Let the answer be the lines from the one with "Политика ИИ (167, 2416)" to the end of the entries, copied exactly with both boundary lines kept.

Data to examine
····················

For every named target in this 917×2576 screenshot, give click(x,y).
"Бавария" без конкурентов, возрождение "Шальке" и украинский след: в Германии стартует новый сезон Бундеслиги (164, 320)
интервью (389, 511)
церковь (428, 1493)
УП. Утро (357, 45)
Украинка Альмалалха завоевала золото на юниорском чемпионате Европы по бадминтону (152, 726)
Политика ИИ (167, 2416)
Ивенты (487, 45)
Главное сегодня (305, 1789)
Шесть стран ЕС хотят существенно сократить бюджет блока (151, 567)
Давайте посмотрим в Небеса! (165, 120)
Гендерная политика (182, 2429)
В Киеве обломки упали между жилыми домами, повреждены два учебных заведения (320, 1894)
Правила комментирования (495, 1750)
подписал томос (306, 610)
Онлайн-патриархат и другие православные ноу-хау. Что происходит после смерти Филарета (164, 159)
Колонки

····················

Answer
Политика ИИ (167, 2416)
Ивенты (487, 45)
Главное сегодня (305, 1789)
Шесть стран ЕС хотят существенно сократить бюджет блока (151, 567)
Давайте посмотрим в Небеса! (165, 120)
Гендерная политика (182, 2429)
В Киеве обломки упали между жилыми домами, повреждены два учебных заведения (320, 1894)
Правила комментирования (495, 1750)
подписал томос (306, 610)
Онлайн-патриархат и другие православные ноу-хау. Что происходит после смерти Филарета (164, 159)
Колонки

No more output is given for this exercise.